[Collected data entries]
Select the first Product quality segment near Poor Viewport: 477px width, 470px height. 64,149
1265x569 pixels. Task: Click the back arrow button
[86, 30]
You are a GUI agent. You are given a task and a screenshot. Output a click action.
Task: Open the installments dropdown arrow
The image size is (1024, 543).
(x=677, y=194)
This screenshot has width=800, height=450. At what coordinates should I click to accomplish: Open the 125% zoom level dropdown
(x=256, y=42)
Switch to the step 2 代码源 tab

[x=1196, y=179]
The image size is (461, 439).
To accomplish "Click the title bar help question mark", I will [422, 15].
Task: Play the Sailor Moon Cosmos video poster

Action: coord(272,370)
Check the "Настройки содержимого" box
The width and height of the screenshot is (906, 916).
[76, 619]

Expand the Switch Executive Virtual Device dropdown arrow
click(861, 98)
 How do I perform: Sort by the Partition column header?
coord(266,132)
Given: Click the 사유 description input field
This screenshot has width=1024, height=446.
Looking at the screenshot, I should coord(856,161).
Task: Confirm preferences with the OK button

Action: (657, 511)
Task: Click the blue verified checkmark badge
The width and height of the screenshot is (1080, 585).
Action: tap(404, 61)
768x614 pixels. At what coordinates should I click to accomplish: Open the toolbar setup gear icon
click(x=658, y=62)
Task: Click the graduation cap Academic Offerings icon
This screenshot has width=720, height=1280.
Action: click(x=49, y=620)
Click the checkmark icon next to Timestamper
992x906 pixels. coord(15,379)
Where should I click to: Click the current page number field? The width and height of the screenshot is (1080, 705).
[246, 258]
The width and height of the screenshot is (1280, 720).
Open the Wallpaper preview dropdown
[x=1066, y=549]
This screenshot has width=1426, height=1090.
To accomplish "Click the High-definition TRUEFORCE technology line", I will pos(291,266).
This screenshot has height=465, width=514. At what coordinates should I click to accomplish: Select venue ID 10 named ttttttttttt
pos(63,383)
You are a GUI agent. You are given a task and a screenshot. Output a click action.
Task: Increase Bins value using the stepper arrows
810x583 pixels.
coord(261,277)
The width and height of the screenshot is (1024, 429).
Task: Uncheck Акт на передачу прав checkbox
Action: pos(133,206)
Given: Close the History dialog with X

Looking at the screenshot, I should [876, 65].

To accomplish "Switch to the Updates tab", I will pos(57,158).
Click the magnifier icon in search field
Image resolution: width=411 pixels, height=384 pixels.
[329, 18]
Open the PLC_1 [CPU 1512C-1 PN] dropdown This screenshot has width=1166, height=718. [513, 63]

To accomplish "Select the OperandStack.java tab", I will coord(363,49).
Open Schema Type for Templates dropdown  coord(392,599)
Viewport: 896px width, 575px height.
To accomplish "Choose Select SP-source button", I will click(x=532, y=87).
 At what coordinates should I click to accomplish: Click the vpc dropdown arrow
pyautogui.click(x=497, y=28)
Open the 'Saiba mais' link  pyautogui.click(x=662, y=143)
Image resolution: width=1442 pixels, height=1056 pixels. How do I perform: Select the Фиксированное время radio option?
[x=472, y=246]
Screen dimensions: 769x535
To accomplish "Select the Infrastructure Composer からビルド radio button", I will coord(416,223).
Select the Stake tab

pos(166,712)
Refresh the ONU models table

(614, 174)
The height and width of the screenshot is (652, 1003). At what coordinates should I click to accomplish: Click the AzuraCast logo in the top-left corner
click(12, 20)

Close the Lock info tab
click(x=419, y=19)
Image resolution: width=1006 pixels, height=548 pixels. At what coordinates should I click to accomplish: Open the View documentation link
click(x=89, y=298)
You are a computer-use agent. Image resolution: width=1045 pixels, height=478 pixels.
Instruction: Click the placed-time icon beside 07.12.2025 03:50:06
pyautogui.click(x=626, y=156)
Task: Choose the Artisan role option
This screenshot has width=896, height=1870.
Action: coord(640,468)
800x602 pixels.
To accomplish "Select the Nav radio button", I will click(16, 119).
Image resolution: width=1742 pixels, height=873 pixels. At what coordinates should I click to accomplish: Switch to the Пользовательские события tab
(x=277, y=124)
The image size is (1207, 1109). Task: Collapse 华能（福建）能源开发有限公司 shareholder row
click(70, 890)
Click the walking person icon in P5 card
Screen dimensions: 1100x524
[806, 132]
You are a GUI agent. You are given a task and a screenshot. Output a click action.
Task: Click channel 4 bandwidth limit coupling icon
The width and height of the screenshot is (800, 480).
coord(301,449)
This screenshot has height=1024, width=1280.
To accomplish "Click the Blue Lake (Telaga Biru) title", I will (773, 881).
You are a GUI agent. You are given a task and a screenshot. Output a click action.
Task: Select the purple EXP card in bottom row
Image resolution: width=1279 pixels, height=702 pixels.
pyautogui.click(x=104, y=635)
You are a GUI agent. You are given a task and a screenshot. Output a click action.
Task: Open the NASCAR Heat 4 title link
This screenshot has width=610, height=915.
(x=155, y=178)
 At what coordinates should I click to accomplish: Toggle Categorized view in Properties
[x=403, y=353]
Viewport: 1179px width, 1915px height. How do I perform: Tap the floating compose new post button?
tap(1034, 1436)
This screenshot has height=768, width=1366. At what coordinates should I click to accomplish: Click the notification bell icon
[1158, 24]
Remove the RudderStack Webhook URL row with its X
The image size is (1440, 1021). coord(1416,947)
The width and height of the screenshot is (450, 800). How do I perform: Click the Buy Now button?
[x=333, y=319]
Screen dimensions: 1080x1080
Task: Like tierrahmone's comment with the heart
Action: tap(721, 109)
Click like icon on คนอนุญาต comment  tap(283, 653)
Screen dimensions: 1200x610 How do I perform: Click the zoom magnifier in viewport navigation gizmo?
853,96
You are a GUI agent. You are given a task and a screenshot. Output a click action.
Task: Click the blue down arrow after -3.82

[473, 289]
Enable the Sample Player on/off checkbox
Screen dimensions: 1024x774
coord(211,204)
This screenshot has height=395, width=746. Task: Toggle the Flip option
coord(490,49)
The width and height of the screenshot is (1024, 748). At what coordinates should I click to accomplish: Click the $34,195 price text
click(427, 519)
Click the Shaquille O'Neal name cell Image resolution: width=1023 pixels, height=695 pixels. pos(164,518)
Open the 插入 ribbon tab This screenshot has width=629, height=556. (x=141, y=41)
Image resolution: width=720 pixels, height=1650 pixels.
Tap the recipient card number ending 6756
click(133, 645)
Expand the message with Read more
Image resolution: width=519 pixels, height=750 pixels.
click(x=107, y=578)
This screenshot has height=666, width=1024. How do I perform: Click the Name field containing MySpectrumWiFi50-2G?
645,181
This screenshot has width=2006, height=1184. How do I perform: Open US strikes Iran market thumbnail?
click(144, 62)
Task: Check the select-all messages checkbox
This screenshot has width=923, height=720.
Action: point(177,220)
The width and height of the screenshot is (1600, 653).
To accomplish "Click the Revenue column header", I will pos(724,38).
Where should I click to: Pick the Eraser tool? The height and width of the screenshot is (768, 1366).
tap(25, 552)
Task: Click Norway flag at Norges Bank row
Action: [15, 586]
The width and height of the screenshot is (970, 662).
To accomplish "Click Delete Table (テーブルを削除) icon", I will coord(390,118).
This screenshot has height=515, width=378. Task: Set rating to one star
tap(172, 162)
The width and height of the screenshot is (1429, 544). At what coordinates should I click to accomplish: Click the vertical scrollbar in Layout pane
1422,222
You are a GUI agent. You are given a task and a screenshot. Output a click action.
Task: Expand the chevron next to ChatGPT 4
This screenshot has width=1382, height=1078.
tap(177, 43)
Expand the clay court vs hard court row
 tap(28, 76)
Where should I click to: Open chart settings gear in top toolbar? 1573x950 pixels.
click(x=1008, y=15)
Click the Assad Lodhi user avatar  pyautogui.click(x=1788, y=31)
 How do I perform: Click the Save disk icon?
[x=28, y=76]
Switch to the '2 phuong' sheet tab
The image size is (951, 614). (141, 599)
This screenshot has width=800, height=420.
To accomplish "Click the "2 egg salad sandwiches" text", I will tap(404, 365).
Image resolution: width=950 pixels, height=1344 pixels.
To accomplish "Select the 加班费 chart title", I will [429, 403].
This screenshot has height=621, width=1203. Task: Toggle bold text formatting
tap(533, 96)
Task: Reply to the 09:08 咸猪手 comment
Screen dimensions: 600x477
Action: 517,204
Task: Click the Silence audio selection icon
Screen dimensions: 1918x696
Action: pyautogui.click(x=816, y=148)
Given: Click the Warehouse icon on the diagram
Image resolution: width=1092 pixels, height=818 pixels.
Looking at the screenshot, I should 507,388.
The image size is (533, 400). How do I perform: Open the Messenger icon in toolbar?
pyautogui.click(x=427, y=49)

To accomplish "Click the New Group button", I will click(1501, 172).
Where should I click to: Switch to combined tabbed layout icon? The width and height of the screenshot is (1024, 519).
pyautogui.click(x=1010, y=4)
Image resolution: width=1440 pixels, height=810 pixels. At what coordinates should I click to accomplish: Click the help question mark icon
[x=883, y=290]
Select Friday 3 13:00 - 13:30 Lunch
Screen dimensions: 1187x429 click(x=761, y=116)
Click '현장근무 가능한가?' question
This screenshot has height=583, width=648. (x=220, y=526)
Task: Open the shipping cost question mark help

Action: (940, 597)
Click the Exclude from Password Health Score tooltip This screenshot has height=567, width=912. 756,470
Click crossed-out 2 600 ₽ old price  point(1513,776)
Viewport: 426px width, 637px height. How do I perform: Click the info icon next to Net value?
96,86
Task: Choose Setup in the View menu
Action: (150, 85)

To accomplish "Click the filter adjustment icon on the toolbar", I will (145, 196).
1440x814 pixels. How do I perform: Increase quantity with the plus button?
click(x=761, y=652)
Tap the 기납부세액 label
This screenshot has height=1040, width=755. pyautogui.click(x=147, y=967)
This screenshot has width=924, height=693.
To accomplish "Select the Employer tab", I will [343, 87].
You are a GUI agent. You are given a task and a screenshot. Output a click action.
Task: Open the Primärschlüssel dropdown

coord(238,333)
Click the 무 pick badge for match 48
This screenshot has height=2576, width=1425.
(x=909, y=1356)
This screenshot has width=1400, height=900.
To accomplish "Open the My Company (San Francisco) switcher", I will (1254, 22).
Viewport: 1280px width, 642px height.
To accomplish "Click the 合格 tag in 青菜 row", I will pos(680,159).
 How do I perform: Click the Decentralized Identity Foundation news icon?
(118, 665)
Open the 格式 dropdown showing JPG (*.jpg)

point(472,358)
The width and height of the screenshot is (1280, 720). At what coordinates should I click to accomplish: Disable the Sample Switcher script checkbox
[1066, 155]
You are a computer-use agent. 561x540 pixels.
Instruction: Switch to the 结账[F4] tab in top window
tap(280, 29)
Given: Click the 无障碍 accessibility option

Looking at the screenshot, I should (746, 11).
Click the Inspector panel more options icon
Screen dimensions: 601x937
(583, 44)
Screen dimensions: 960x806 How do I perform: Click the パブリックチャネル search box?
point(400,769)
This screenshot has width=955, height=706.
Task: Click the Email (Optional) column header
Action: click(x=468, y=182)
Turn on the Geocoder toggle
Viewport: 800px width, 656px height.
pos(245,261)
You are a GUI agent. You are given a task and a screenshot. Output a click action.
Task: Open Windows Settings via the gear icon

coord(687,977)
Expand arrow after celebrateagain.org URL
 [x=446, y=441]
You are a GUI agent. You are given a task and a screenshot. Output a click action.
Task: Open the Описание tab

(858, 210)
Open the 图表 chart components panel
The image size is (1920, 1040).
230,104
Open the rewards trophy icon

**EXERCISE AIM:** Wherever the string "badge" appears in a line of the records, copy that line.

**OUTPUT OF THE EXERCISE:**
Task: Click the blue verified checkmark badge
Click the 무 pick badge for match 48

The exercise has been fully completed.